Zij verlangt volop water, veel licht, om de twee weken vloeibare mest en geregeld een sproeibeurt.
Zij produceert gele of rode eetbare vruchten; deze zijn zeer decoratief.
In Zuid-Amerika noemt men haar ook wel gelei-palm, omdat er van de stroperige vruchten gelei of jam wordt gemaakt. De vruchten smaken zowel naar abrikozen als naar een mixture van ananas met banaan.
In Uruguay worden ze geweekt in alcohol om er een populaire likeur van te maken.
Het zaad kan ook geroosterd worden zodat er een soort surrogaat-koffie van gemaakt kan worden.
‘s Winters kan zij tegen een temperatuur van -5°C. Dit geldt voor een grote palm die in de volle grond staat.
Hou ook hierbij in de gaten dat zij niet te nat wordt. Vocht in combinatie met kou kan gevaarlijk zijn voor elke palm!
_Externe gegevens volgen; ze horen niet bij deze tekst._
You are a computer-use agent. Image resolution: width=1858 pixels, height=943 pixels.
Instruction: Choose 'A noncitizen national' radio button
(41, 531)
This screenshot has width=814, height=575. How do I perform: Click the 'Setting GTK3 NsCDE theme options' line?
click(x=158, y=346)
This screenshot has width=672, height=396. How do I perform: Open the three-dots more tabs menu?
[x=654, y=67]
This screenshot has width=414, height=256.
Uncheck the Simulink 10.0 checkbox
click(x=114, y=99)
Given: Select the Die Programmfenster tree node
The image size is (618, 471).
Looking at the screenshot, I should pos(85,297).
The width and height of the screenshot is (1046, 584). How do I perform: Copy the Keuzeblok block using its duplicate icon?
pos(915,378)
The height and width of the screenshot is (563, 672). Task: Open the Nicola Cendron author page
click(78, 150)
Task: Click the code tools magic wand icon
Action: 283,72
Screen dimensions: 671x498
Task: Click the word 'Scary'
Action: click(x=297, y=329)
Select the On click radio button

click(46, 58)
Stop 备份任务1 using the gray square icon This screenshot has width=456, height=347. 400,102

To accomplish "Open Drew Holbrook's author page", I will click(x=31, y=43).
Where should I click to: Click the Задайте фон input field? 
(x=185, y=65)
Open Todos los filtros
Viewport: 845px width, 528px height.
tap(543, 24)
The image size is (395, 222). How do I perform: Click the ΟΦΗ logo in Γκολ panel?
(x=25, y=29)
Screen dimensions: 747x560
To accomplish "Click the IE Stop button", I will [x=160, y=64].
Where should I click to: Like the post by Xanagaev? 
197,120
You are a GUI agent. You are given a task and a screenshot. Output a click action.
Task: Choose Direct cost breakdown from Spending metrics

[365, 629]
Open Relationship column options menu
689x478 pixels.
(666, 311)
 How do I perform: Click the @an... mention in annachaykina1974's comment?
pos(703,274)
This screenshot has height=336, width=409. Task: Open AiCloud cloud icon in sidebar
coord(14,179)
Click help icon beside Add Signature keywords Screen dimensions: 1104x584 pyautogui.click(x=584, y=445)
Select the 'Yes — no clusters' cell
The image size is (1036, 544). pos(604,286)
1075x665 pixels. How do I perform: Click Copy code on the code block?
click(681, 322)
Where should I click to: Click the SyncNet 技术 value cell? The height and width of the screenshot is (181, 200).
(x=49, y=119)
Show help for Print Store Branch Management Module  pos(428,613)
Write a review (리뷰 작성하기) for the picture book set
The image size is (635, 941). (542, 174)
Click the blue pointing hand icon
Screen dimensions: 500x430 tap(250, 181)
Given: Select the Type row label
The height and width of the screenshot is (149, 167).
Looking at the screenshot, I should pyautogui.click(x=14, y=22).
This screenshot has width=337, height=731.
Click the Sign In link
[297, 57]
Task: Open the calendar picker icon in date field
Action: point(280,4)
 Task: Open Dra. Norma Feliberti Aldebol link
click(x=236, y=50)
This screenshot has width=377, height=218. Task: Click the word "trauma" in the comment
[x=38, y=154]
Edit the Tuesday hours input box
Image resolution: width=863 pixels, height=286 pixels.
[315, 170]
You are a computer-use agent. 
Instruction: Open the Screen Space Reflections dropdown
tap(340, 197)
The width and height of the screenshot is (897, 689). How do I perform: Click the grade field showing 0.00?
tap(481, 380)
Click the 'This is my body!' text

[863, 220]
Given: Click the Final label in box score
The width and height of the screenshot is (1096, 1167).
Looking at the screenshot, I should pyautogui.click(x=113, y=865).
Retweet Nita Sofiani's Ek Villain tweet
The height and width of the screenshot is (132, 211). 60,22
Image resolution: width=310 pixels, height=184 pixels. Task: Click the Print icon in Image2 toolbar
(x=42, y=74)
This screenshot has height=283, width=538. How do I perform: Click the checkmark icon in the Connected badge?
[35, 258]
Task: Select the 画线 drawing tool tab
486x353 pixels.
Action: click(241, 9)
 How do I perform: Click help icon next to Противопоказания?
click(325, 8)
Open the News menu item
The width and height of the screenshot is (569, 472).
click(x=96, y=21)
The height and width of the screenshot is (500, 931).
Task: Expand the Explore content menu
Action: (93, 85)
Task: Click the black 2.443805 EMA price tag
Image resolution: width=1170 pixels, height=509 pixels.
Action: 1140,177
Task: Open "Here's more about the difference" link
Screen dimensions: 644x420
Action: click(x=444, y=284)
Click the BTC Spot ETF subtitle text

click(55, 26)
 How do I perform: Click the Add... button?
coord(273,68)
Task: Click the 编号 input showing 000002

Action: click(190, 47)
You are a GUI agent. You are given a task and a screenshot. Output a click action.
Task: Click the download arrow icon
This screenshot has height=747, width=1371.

Ze kan ook in een serre als daar voldoende licht is. Daar wel vaak de bladeren besproeien. In de lente niet te snel in de zon: de bladeren verbranden nogal snel. Eerst even 4 weken in de schaduw.
Butia en Syagras zijn nauw met elkaar verwant, vandaar dat er geregeld kruisingen op de markt komen.
Ook dit zaad is nogal grillig wat ontkiemen betreft: het varieert van enkele weken tot langer dan een jaar. Men kan dit iets bespoedigen door de zaadschalen open te breken en de zaden een tijdje in warm water te leggen alvorens te zaaien.